Stephan Sokolow's avatar
Stephan Sokolow

What are the licensing terms for nmcFormHelper? I can't find any mention of them and, in my experience, that means that use of the plugin is legally iffy. (My guess is that you intended either a MIT/newBSD or WTFPL-style license, but I can't be sure)

...oh, and I'm also worried about the trustworthiness of your code now. I had to copy-paste apostrophes because you've apparently got some Javascript which blocks them from being typed and I'm not currently on a browser with NoScript. (It has the feel of a "worse than nothing" attempt at preventing SQL injection)

Eli Van Zoeren's avatar
Eli Van Zoeren

Laz:
Good catch. The newest version of this script replaces password fields with regular text fields until they receive focus, which they get switched back to password fields. Its a rather complicated operation, so let me know if you find any bugs.

J.D.:
I suppose it might be strange to use the title field for that, but I wanted to avoid hardcoding error messages into the script. I will revisit this at some point...in the mean time it should be easy to modify to get the messages from wherever you want.

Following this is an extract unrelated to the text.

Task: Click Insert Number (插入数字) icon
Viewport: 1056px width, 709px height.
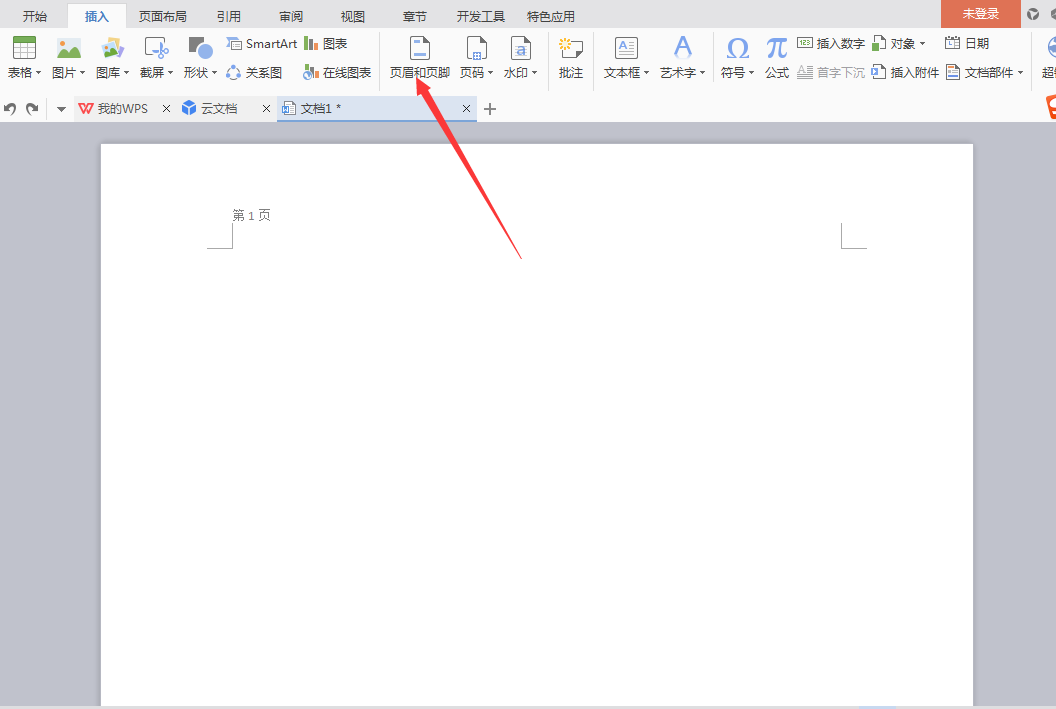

Your second point is now fixed.

John Doe's avatar
John Doe

Thanks for the script, just a couple of things:
- It seems strange to use the title of a field to contain an error message, even before there is an error, I wouldnt call this semantically correct
- It is allowed to use inputs without a type attribute, these are text inputs. This leads your script to create class="input-undefined", perhaps you could tweak the script so that undefined defaults to text.

Laz's avatar
Laz

Great script, thanks!

I was wondering... for "password" inputs it does show me ******* instead of "password", of course. Any way to work around that?

Thanks!

Eli Van Zoeren's avatar
Eli Van Zoeren

Both of the suggestions Chris made have been incorporated into the newest version of this plugin. Keep them coming!

Chris's avatar
Chris

For anyone who wants to add #2 themselves, the code is:

$(window).bind('unload', function() {
$('[placeholder]').each(nmcFormHelper.placeholder.hide);
});

Chris's avatar
Chris

Great plugin. I have two thoughts:

1. I would swap the $input.val(... and $input.css(... lines in the nmcFormHelper.placeholder.show() method. When I tested it I noticed the text show up in black first, and then change to gray (in Firefox 3.5). If you set the CSS and then set the value, it will show immediately as gray.

2. Firefox remembers the last value of a form element on the page and sets that element's value attribute on refresh. That means that if you refresh a page with this script enabled, all elements will have the placeholder text as their value. It might be worthwhile to add a onbeforeunload event listener that calls nmcFormHelper.placeholder.hide() on all matched elements.